Il survient au moment où le monde arabe apparaît divisé, épuisé par des conflits qui sont en train de le démembrer, menacé plus que jamais par Israël, par une vague terroriste et faisant face à des problèmes qui menacent son identité, son histoire et sa géographie.
Au regard de la gravité de la situation et de l’ampleur des défis, il a été tout à fait loisible de s’attendre à un sursaut d’orgueil à cette occasion, à une réaction qui marquerait le réveil des dirigeants et leur propension à assumer leurs responsabilités historiques, afin d’éviter l’irréparable. On a rêvé que cette réunion au sommet donne lieu à un message fort qui renseigne sur la prise de conscience de ceux qui président aux destinées de cette région du monde, pour changer de cap, agir autrement et limiter les dégâts de plus d’une décennie d’errements, d’inaction et de marginalisation des institutions arabes communes.
Le moment fut propice pour sauver au moins les apparences, enterrer la hache de guerre, montrer au monde que ces pays sont capables de prendre une décision forte et courageuse lorsqu’il s’agit de la question palestinienne, de la décision du président Trump reconnaissant la souveraineté d’Israël sur le Golan, de l’impératif de mettre fin au bourbier que connaissent la Libye et la Syrie, de trouver une solution à ce qui se passe au Yémen, de mettre en place une stratégie prémunissant ces pays contre un terrorisme rampant qui s’est nourri depuis longtemps d’un discours haineux et dogmatique et d’une pauvreté endémique.
C’est pour cette raison évidente que, malgré tous les problèmes et les difficultés qui sévissent un peu partout dans la région arabe, le Sommet de Tunis a suscité quelques espérances. Il était temps en effet, pour tout le monde, d’inscrire dans une feuille de route engageante, les questions de paix, de sécurité, de résolution des conflits, de réponse aux visées hégémoniques et bellicistes d’Israël et de son allié naturel, et d’option volontaire pour un processus qui donnera à l’action arabe commune, un contenu concret.
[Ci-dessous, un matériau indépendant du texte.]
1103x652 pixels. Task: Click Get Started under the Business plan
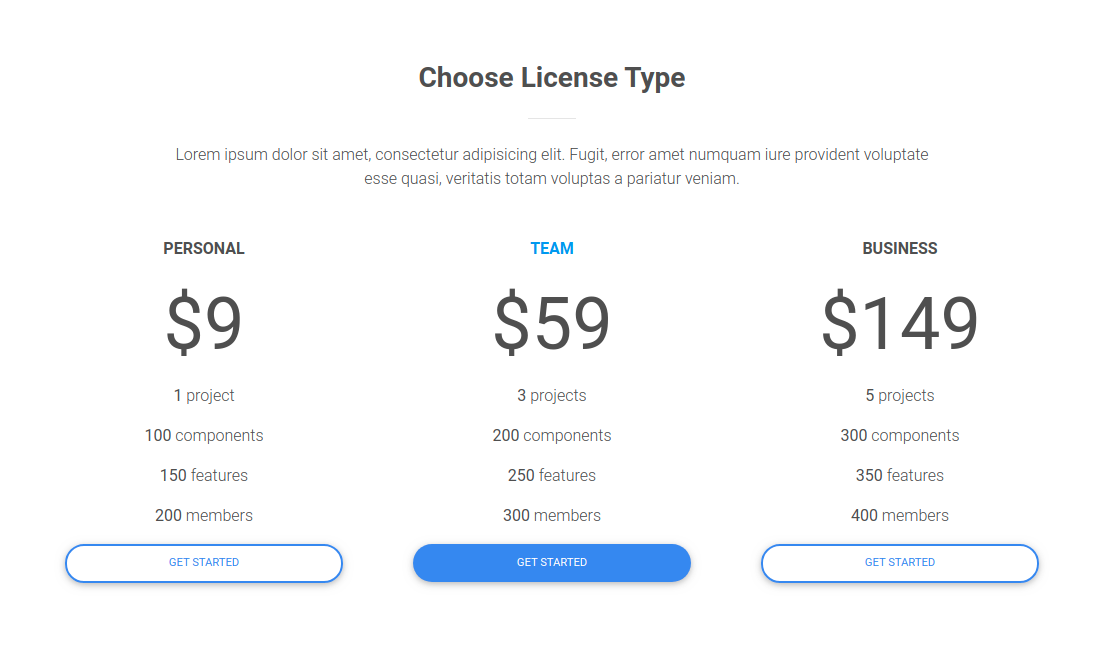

Il était attendu que ce sommet marque un déclic, donne un message qui permet aux populations de la région de reprendre espoir et aux pays de la région de faire face à des défis communs et des menaces dont personne n’est à l’abri.
En dépit de tous les efforts déployés par la Tunisie pour conférer à ce sommet une autre dimension, et des documents discutés, l’on a fini par se rendre à l’évidence que tous les dossiers chauds, les sujets de friction et les enjeux vitaux de l’étape, n’ont pas mérité plus que de déclarations vagues et d’engagements improbables.
A Tunis, il s’est avéré impossible pour les dirigeants arabes de transcender leurs différends et de se mettre autour d’une même table pour résoudre leurs divergences ou apporter des réponses claires à des conflits qui ne font que gagner en intensité.
Quelle résolution a été prise contre la décision unilatérale de l’Administration américaine reconnaissant la souveraineté israélienne sur le plateau du Golan annexé, pourtant dénoncée par la communauté internationale ? Quelle réponse déterminée face à l’aggravation de la situation dans les territoires occupés et aux agressions sans précédent d’Israël contre les populations et sur les symboles qui renvoient au caractère arabe d’Al Qods ?
On attendait des décisions courageuses afin d’éviter à cette région un avenir incertain et des dangers existentiels, on a pu constater au final des dirigeants qui se sont ignorés, qui n’ont pas eu le courage de sauver les apparences et de donner l’illusion qu’ils sont capables de s’adresser la parole les uns les autres.